## Problem details
Could you retype all of the records exactly, leaving out every picture?

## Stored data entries
════════════════════
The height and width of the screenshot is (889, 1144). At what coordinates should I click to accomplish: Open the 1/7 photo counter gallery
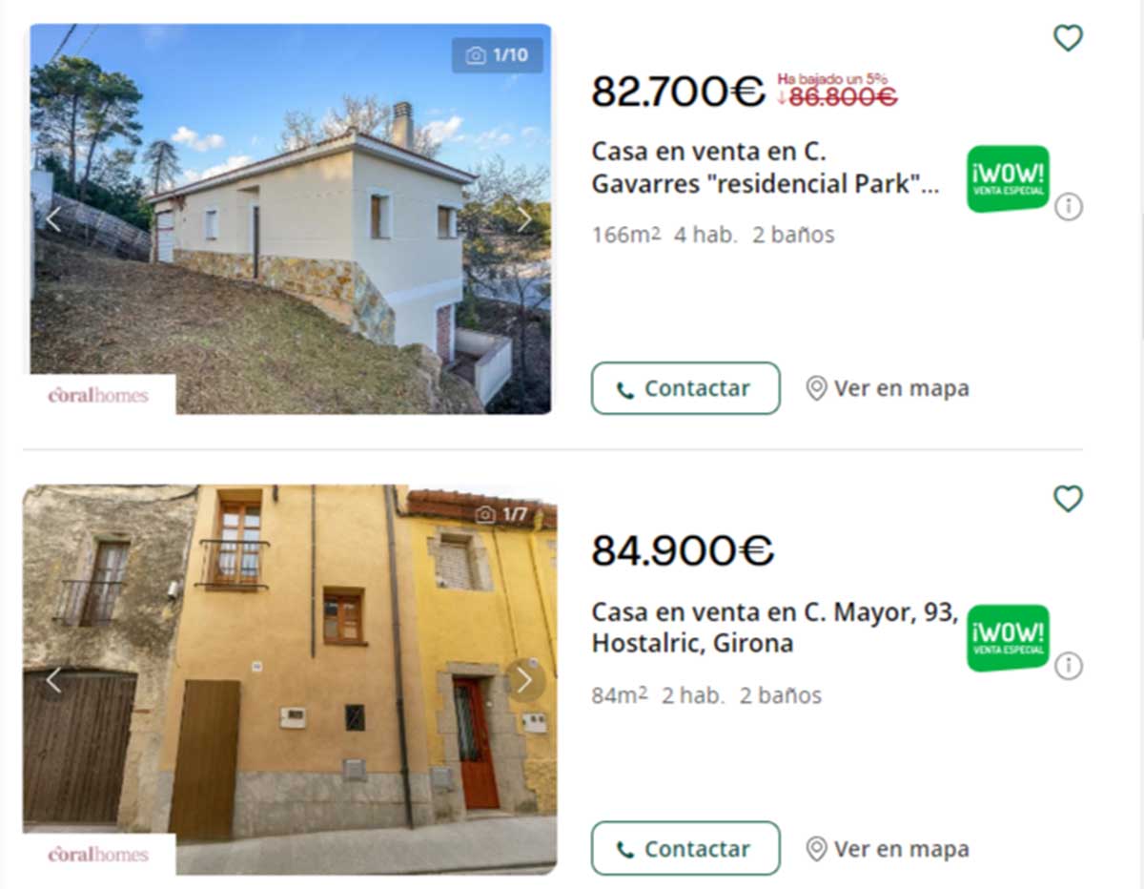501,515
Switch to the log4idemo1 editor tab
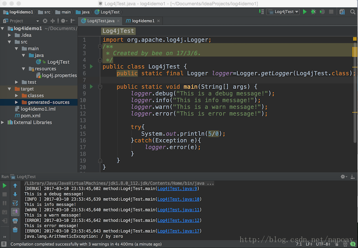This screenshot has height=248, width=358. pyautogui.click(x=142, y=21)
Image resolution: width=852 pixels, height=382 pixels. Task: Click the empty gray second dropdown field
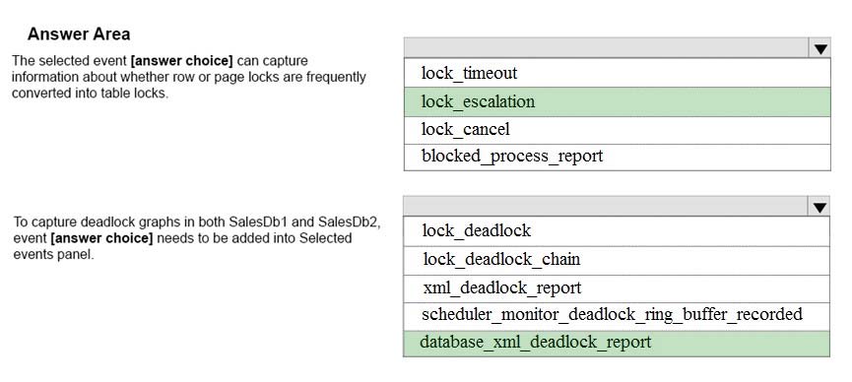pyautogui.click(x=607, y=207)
════════════════════
## Answer box
The height and width of the screenshot is (889, 1144). At what coordinates should I click to accomplish: Open the 1/7 photo counter gallery
501,515
Switch to the log4idemo1 editor tab
This screenshot has height=248, width=358. pyautogui.click(x=142, y=21)
Image resolution: width=852 pixels, height=382 pixels. Task: Click the empty gray second dropdown field
pyautogui.click(x=607, y=207)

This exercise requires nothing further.